ANTANANARIVO, Madagascar — Prime Minister Justin Trudeau said there is no reason to shield the truth from friends.
The remark provoked some laughter from the audience at the opening ceremonies of the International Organization of La Francophonie summit in Antananarivo, Madagascar, but then Trudeau launched into some frank talk about how people in the room were violating human rights.
"Members of the lesbian, gay, bisexual and transgender communities suffer in too many countries, including certain members of la Francophonie who are here today," Trudeau said.
"We owe them the same respect, the same rights and the same dignity as all other members of our society."

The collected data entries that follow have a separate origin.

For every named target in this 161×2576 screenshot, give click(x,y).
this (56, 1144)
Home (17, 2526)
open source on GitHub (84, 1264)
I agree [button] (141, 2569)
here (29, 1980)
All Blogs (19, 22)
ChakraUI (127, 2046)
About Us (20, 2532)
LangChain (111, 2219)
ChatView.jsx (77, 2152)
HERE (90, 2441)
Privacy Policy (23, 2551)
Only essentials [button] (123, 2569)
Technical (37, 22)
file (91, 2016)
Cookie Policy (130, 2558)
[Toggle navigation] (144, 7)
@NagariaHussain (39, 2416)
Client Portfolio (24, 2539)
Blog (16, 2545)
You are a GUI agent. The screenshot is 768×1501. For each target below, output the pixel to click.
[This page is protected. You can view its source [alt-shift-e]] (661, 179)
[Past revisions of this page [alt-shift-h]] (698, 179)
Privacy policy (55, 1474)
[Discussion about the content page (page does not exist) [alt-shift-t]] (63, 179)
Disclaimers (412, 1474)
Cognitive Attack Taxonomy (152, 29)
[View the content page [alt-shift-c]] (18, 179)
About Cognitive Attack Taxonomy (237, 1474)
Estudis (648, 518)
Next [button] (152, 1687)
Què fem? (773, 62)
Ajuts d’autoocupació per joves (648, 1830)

The global group of 80 governments and states from mainly French-speaking nations includes many countries — including nearly a dozen in Africa — where sexual acts between same-sex couples are illegal, while in some others, including Madagascar, homosexuality is intolerated.
Still, the remarks drew applause from the room, although not nearly as much as his proclamation that he is a feminist and proud to say so, which also had some people cheering.
Trudeau said it is important for everyone — including men — to champion the empowerment of women and girls, which is at the heart of the international development strategy the Liberal government is showcasing at the summit.
Trudeau lamented that the rights of women and girls are too often flouted.
"Women and girls are victims of physical and sexual violence. They are married, often in infancy, without their consent. They do not have access to abortion in a free and safe manner. They are subjected to genital mutilation," he said.
"Enough!" Trudeau said. "There no longer exists any excuse for such practices, for such violations of their fundamental rights."
The fault lines that exist at la Francophonie on human rights, however, became obvious behind closed doors as delegates discussed a bid by Saudia Arabia — no bastion of feminism — to gain observer status at la Francophonie.
The bid by Ontario, which had the backing of Canada, Quebec and New Brunswick, was accepted.
An ad hoc committee had found the application by Saudia Arabia to be incomplete and recommended further research, which would punt a decision on the thorny issue, which must be made by consensus, to another time.
As leaders gathered for a plenary session Saturday, according to a source who was in the room, Morocco intervened to say that Saudia Arabia should be accepted right now, a position that was backed by some others including Senegal.
Quebec Premier Philippe Couillard, who had earlier left the door open to the idea, told reporters Saturday he had in fact always been against the effort by Saudi Arabia. However, he intervened at the plenary session to say this was a matter of values, not of culture, and that he supported the decision of the ad hoc committee to study the situation in the Middle Eastern country.
Trudeau and French President Francois Hollande, among others, supported that compromise and, following further interventions about respecting the process by Michaelle Jean, the secretary-general of la Francophonie and Hery Rajaonarimampianina, the president of Madagascar, the decision was deferred.
There was some irony in Trudeau choosing to focus so strongly on the issue of human rights in his speech, as he began his remarks with a warm tribute to former Cuban president Fidel Castro, whose record on human rights has come under great scrutiny over his decades in power.
His father, former prime minister Pierre Trudeau, was the first NATO leader to visit Cuba when he met the leader of Cuba's communist revolution — and long-time antagonist of the United States — in 1976, and Castro came to Montreal to attend his funeral nearly a quarter-century later.
International Development Minister Marie-Claude Bibeau dismissed the suggestion of a contradiction.
"There is a long history between Canada and Cuba and it's not limited on some specific things," Bibeau told reporters at the summit Saturday.
The fact that so many of the countries gathered at la Francophonie have been victims — and sources — of violent extremism in recent years was a common theme among the speeches at the summit's opening ceremonies.
"We are targets because French is the language of reason, of liberty, of immense passion," said Hollande, who noted terrorism has hit Mali, Belgium, Tunisia, Chad, Burkina Faso, Ivory Coast and so many others.
Trudeau also spoke of the need to fight violent extremism and urged la Francophonie to put prevention strategies in place that focus on the argument that marginalization of youth breeds radicalization.
"This includes the creation of a society where diversity is celebrated and where we maintain an ongoing dialogue with members of minority communities," he said.
Trudeau said it also involves employment opportunities, which the Liberal government backed up with some $22 million in funding commitments aimed at skills training and job creation for women and youth in developing countries that are part of la Francophonie.